There was tremendous excitement in the clearing within the kloof when the Nigerians swaggered in with their two prisoners. Their arrival evidently cut short, some ceremony or spectacle of some sort. Julebba was on her throne, her seven apes squatting about on the rocks which formed its pedestal. On the ground in front of her stood Mohammed and his two sons. In front of them a tall thick stake had been driven into the ground, and leaning up against that stake, his wrists lashed to it high above his head, was Hurree Das.
The Hindu's body was bare except for the voluminous dhoti that draped over his legs from his plump waist, and his lemoncolored back was striped with red welts. Evidently, Hurree Das was being punished for something. However, the punishment had not been too severe, because the skin of the back had not been broken.
Julebba shouted some commands.

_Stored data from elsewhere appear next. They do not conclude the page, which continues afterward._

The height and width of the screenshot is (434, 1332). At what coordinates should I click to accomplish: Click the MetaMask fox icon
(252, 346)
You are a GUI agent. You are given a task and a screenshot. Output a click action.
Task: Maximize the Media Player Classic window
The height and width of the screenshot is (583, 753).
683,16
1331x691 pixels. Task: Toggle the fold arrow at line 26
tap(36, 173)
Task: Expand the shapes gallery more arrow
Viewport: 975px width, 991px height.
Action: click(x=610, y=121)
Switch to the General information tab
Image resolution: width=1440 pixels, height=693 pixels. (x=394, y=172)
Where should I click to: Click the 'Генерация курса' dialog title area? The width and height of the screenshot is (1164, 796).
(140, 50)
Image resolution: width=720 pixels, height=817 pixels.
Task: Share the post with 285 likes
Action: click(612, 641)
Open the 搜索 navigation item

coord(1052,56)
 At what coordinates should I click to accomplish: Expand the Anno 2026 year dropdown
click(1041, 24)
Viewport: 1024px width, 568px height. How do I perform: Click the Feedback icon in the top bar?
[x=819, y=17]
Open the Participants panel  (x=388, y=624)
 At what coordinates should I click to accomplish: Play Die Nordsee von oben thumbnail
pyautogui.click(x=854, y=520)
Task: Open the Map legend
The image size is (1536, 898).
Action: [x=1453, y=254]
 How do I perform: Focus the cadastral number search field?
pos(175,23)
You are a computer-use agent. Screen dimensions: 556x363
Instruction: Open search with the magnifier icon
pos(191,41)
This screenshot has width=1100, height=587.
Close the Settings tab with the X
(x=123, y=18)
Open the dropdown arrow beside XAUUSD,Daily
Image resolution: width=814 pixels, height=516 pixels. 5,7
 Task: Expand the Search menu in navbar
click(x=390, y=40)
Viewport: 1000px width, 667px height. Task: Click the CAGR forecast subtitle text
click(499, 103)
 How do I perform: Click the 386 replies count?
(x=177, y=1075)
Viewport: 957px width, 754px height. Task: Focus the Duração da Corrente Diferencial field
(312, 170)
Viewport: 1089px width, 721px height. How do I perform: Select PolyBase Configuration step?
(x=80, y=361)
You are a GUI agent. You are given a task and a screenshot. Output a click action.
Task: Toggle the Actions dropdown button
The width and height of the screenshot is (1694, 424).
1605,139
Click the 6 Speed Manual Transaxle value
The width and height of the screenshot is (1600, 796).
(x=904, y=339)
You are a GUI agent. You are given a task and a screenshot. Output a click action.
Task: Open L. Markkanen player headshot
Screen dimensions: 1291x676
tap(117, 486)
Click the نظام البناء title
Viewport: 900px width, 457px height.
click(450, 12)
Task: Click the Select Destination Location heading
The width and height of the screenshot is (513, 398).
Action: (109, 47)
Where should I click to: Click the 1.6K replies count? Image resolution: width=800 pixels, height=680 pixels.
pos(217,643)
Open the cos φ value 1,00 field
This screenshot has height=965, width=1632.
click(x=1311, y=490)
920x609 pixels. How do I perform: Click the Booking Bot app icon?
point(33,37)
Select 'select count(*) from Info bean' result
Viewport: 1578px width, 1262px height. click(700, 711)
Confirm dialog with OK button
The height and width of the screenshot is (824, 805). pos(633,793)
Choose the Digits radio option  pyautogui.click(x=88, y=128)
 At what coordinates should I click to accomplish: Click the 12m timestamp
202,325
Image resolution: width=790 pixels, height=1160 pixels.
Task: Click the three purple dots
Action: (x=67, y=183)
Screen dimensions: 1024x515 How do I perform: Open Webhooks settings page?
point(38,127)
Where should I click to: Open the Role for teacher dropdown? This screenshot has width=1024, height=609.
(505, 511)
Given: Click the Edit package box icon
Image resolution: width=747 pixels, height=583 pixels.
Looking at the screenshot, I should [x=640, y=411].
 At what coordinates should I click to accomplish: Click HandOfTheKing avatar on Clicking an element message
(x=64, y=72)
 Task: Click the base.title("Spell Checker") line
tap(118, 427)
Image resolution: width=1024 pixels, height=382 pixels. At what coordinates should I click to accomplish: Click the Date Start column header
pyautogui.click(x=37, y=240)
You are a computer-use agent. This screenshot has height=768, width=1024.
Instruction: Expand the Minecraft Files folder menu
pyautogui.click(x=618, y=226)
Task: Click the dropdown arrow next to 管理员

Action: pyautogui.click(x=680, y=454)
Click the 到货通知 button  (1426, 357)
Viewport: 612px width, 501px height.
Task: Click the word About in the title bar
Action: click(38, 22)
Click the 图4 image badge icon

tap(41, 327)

Hurree Das was freed and staggered away to one side, and the Nigerians paraded before the throne with their prisoners.
Julebba's huge eyes rested in silence for a moment, first on Helene and then on Ki-Gor. Finally, her red mouth curved in a cruel smile.
"Greetings, Ki-Gor," she said, her deep voice ironic. "This should show you how useless it is to try to run away from us. You are recaptured' and brought back even before we have finished punishing the stupid dolt who was responsible for your escape."
"If you mean that Hurree Das helped me," Ki-Gor said-he certainly owed this to the Hindu-"you are wrong. He just forgot his bag."
"Oh, I know he didn't intentionally help you," Julebba said contemptuously. "He wouldn't dare. But if he hadn't forgotten his bag, you wouldn't have escaped. But, let's get to more important matters. How far away did you get, Ki-Gor? Did you see your friend Dingazi?"
Ki-Gor hesitated a second, frantically trying to decide what to answer. Finally he said, "Yes."
Julebba's answer was a hearty laugh. "I'm sorry," she said, "but I don't believe you. You didn't have time." She turned to the leader of the Nigerians. "Where did you catch him?" she asked in Kanuri.
Ki-Gor held his breath as the man told her. By a miracle, the Nigerian forgot to mention the horse.
"Very funny, Ki-Gor," Julebba said. "What did you tell Dingazi and what did he tell you?"
"He told me," Ki-Gor said carefully, "that he would surround this place with ten thousand men."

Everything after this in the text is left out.